O escritor, assim, vai fundo na sua concepção trágica de homem, fugindo ora da seca, ora de si mesmo, talvez enfatizando que o mais degradante esvaziamento, a supina secura, será antes este processo de desumanização a que está submetido Fabiano, símbolo de boa parte das pessoas deste país, especialmente dessa região de tantas “vidas secas”.

À medida que passavam as horas, Fabiano, na cadeia, começou a se convencer de que nem ele, nem ninguém que ali se encontrava, prestava para alguma coisa. Precisava de razões para entender por que fora preso daquela maneira, restou-lhe acreditar que todos eram uns inúteis, todos uma lástima, não eram como o doutor juiz de direito, o delegado, o seu vigário e os cobradores de impostos da prefeitura. Esses sim mereciam respeito e explicações.

Fabiano então concluiu que, assim como ele, seus filhos também eram brutos e que quando crescessem guardariam as reses de um patrão invisível, seriam pisados, maltratados e machucados por um soldado amarelo. Olhou para si e para os seus e viu que não eram os sujeitos de que falam as leis, na medida em que viviam na periferia do direito e dos direitos: não falavam e deles nada era falado. Simplesmente, não eram!
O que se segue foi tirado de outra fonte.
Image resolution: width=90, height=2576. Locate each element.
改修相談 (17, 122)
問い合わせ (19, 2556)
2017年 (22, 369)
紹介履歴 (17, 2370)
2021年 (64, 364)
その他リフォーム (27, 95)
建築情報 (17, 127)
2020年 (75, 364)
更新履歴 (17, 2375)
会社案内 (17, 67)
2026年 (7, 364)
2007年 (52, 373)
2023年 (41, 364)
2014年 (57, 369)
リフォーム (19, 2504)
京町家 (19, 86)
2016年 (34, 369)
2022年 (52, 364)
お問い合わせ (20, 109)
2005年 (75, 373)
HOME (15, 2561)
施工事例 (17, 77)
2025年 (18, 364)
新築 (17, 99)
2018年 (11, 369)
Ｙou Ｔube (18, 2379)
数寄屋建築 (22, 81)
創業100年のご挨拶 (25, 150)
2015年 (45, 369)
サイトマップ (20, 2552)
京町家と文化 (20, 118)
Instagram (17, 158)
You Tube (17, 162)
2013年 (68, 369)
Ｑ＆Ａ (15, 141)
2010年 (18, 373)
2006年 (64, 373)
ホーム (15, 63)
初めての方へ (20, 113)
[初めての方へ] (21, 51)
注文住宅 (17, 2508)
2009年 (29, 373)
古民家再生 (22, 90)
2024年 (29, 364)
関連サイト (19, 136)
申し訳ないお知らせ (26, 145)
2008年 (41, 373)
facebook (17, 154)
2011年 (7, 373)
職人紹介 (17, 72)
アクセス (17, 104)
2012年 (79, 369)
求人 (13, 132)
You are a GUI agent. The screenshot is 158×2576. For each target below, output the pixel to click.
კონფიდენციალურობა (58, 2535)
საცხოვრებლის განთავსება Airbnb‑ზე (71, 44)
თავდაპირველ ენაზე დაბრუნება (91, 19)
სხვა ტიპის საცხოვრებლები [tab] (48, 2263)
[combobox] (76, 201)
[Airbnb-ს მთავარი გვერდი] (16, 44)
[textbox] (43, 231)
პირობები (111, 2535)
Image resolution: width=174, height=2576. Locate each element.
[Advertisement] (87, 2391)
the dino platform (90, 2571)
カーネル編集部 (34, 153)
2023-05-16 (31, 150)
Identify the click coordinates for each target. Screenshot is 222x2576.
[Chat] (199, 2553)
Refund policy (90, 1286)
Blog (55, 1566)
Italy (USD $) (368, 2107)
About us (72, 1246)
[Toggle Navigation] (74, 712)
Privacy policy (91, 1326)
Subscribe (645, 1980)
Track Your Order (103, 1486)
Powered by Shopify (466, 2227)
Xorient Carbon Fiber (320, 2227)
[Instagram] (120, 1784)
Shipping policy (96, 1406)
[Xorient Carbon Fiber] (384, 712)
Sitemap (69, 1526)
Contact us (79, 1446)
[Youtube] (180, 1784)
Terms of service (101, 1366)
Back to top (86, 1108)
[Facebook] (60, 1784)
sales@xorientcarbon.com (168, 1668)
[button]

Bom, eu não quero como diz Calvino, esconder sob uma cortina de fumaça aquilo que “um clássico tem a dizer”, nem figurar como um intermediário que pretenda “saber mais do que ele”. Apenas quero registrar aqui o meu espanto ante a releitura de uma obra de tal monta e, com certo acanhamento, confessar que não foram poucas as vezes que o texto de Graciliano Ramos me levou às lágrimas.

(*) Mestre em Direito, Doutoranda em Letras e Analista-Tributário da Receita Federal do Brasil.

Bibliografia:

Calvino, Italo. Por que ler os clássicos?. São Paulo: Companhia das Letras, 1993.
Ramos, Graciliano. Vidas secas. 46ª ed. Rio de Janeiro: Record, 1980.